= EXERCISE A =
Duplicate word for word the passage of the article on The Other Side of the Bridge, starting with "- Ian Christopherson: Protagonist" and going on through "only resident doctor.".

= SOURCE EXCERPT =
= = = = =
The Other Side of the Bridge
- First edition (UK)
- Author: Mary Lawson
- Cover artist: Corbis Images
- Language: English
- Publisher: Chatto and Windus (UK) Knopf Canada (US)
- Publication date: 14 Sep 2006 (UK) 26 Sep 2006 (US)
- Publication place: Canada
- Media type: Print
- Pages: 288 (UK)
- ISBN: 0-7011-7327-0

= The Other Side of the Bridge =

2006 novel by Mary Lawson

The Other Side of the Bridge is the second novel by Canadian novelist Mary Lawson. It became a bestseller in Canada, and was longlisted for The Booker Prize.

==Plot summary==
As with her first novel, Crow Lake, the setting is Northern Ontario. It is the mid 1930s and Arthur and Jake, the sons of a farmer vie for the affections of Laura, a newcomer to the community. A generation later, Ian the son of the local doctor becomes obsessed with Arthur's wife...

==Characters==
===Major characters===
- Arthur Dunn: Protagonist for even-numbered chapters. Big, heavy, slow, sloping shoulders, neck like an ox, broad meaty feet. Doesn't like school, thinks it's useless. Gets rejected from going to war because of flat feet. Implied he dies in the epilogue. He falls in love with Laura and marries her and raises a child that is not his but his brother's.
- Jake Dunn: Wheat-colored hair, triangular face, Arthur's brother. Excels at school and women. Four years younger than Arthur. Falls off the bridge in Chapter 4. Has a permanent limp after.
- Ian Christopherson: Protagonist for odd-numbered chapters. Dr. Christopherson's son. Expected to be the next doctor. Has a perverted love for Laura, going as far as getting a job at Arthur's farm to get closer to her.
- Laura Dunn: Reverend March's daughter. Comes with him when he comes to take over for Reverend Gordon. Falls in love with Jake and gets pregnant with his child resulting in Arthur marrying her to avert her crisis.

===Secondary characters===
- Henry Dunn: Arthur and Jake's father. He dies when he drives the tractor into the ditch.
- Mrs. Dunn: Arthur and Jake's mother. Has had multiple miscarriages in the past leading to her overprotective nature of Jake.
- Dr. Christopherson: The town's only resident doctor.
= = = = =
[Data entries]
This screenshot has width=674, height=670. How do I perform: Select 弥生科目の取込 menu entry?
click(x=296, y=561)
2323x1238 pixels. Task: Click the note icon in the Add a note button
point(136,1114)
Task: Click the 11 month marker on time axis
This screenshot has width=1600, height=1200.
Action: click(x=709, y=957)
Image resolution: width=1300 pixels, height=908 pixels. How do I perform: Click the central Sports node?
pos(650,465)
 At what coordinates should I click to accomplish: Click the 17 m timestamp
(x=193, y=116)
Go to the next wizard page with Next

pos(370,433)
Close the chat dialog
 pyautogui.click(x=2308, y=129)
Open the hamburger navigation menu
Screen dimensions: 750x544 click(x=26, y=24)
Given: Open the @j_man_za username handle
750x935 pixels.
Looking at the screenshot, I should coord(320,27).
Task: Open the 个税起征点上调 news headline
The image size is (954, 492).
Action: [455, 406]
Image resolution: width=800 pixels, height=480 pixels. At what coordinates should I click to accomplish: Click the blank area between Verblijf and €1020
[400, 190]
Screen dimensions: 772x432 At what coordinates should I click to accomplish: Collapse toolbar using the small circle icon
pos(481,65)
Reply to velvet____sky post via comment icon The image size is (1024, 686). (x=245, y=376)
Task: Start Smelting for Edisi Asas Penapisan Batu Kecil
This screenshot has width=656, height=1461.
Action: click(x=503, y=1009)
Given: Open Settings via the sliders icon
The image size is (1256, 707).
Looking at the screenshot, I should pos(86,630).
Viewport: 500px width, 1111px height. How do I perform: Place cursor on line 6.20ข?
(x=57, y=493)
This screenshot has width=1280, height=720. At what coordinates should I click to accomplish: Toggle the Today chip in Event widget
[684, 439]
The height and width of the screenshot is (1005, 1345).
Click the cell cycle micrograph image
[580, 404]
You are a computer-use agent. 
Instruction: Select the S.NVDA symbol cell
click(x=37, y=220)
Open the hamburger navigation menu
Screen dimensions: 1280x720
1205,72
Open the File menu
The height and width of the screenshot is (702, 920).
= = = = =
= EXERCISE B =
Rewrite every line of the listing, starting with the line with "You are a computer-use agent." and going on through the last line of the listing. Multiply each coordinate in the answers by 2.1 and round to a whole number, with halves rounding up, while leaving all other lines and numbers as they are.

= OUTPUT A =
- Ian Christopherson: Protagonist for odd-numbered chapters. Dr. Christopherson's son. Expected to be the next doctor. Has a perverted love for Laura, going as far as getting a job at Arthur's farm to get closer to her.
- Laura Dunn: Reverend March's daughter. Comes with him when he comes to take over for Reverend Gordon. Falls in love with Jake and gets pregnant with his child resulting in Arthur marrying her to avert her crisis.

===Secondary characters===
- Henry Dunn: Arthur and Jake's father. He dies when he drives the tractor into the ditch.
- Mrs. Dunn: Arthur and Jake's mother. Has had multiple miscarriages in the past leading to her overprotective nature of Jake.
- Dr. Christopherson: The town's only resident doctor.

= OUTPUT B =
You are a computer-use agent. 
Instruction: Select the S.NVDA symbol cell
click(x=78, y=462)
Open the hamburger navigation menu
Screen dimensions: 1280x720
2531,151
Open the File menu
The height and width of the screenshot is (702, 920).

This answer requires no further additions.